At first, I am just specifying differences between the two, Inheritance is an "is-a" relationship and Composition is a "has-a" relationship.
1) In puppet inheritance is single inheritance that means, we cannot derive from more than one class. Inheritance is good in the puppet, but we should aware of where it applies. For example, Puppet docs section ["Aside: When to Inherit" at this link https://docs.puppetlabs.com/puppet/latest/reference/lang_classes.html#aside-when-to-inherit], They actually name exactly two situations where inheritance should happen:
- when you want to overwrite a parameter of a resource defined in the
parent class
- when you want to inherit from a parameters class for standard parameter values
But please note some important things here:
2) Composition on the other hand, is the design technique to implement has-a relationship. which we can do using the include puppet keyword and also, with class { 'baseclass': }, the later one is, if you want to use parameters.
(Please note: In puppet, we can use "include" multiple times but not the "class" syntax, as puppet will complain with duplicate class definitions)
So which is (either inheritance or composition) is better to use in Puppet: It depends on the context i mean, what puppet code you are writing at the moment and understanding the limitations of the puppet inheritance and when to use composition.
So, i will try to keep all this in few points:
1) At first, puppet uses single inheritance model.
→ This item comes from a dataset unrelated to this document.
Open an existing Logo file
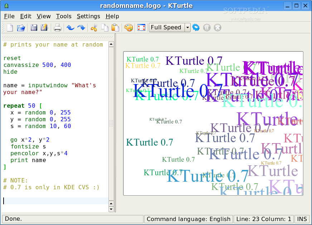click(x=21, y=27)
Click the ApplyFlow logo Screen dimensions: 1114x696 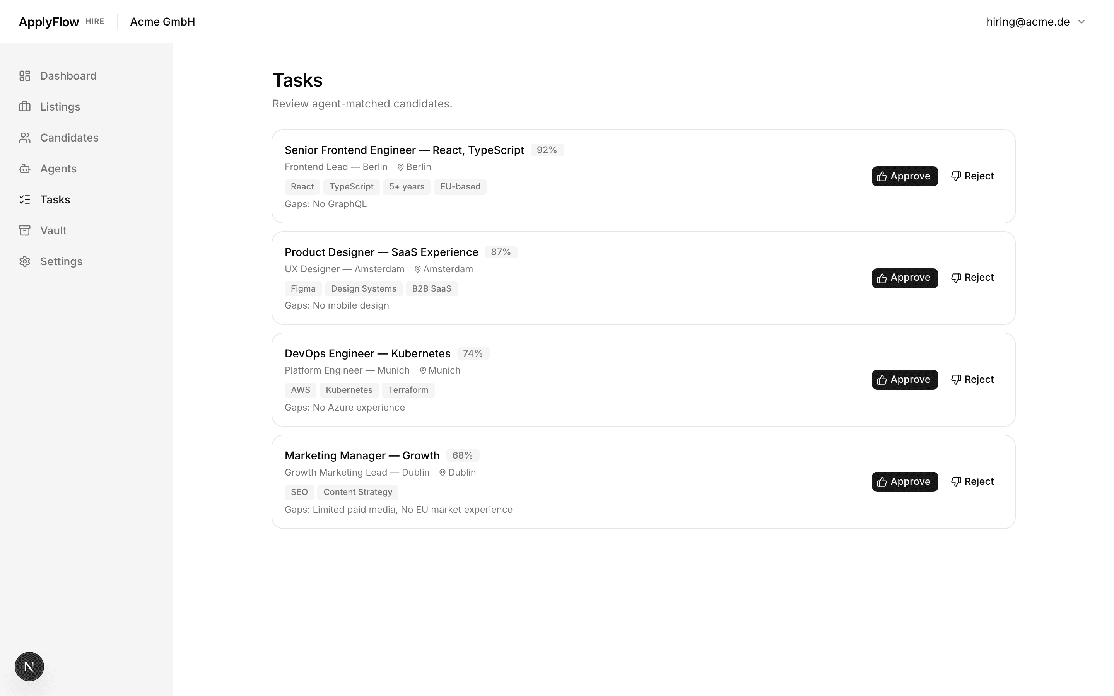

2) In puppet, the general consensus around inheritance is to only use it when you need to inherit defaults from Base/Parent
3) But look at this problem where you want to inherit defaults from parent:
class apache {
}
class tomcat inherits apache {
}
class mysql inherits tomcat {
}
class commerceServer inherits mysql {
}
At first glance this looks logical but note that the MySQL module is now inheriting defaults and resources from the tomcat class. Not only does this make NO sense as these services are unrelated, it also offers an opportunity for mistakes to end up in your puppet manifests.
4) So the better approach is to simply perform an include on each class (I mean composition) you wish to use, as this eliminates all scope problems of this nature.
Conclusion: We can try and simplify our puppet manifests by using inheritance, this might be sufficient, but it’s only workable up to a point.If you’re environment grows to hundreds or even thousands of servers, made up over 20 or 30 different types of server, some with shared attributes and subtle differences, spread out over multiple environments, you will likely end up with an unmanageable tangled web of inherited modules. At this point, the obvious choice is composition.
Go thru these links, it helps to understand puppet composition and inheritance in a good manner (personally they helped me):
- Designing Puppet - It is really good,http://www.craigdunn.org/2012/05/239/
- Wiki link: http://en.wikipedia.org/wiki/Composition_over_inheritance
- Modeling Class Composition with Parametrized Classes : https://puppetlabs.com/blog/modeling-class-composition-with-parameterized-classes
I am basically a programmer, personally a strong supporter of Inversion of Control/Dependency Injection, which is the concept/pattern which can be possible thru the composition.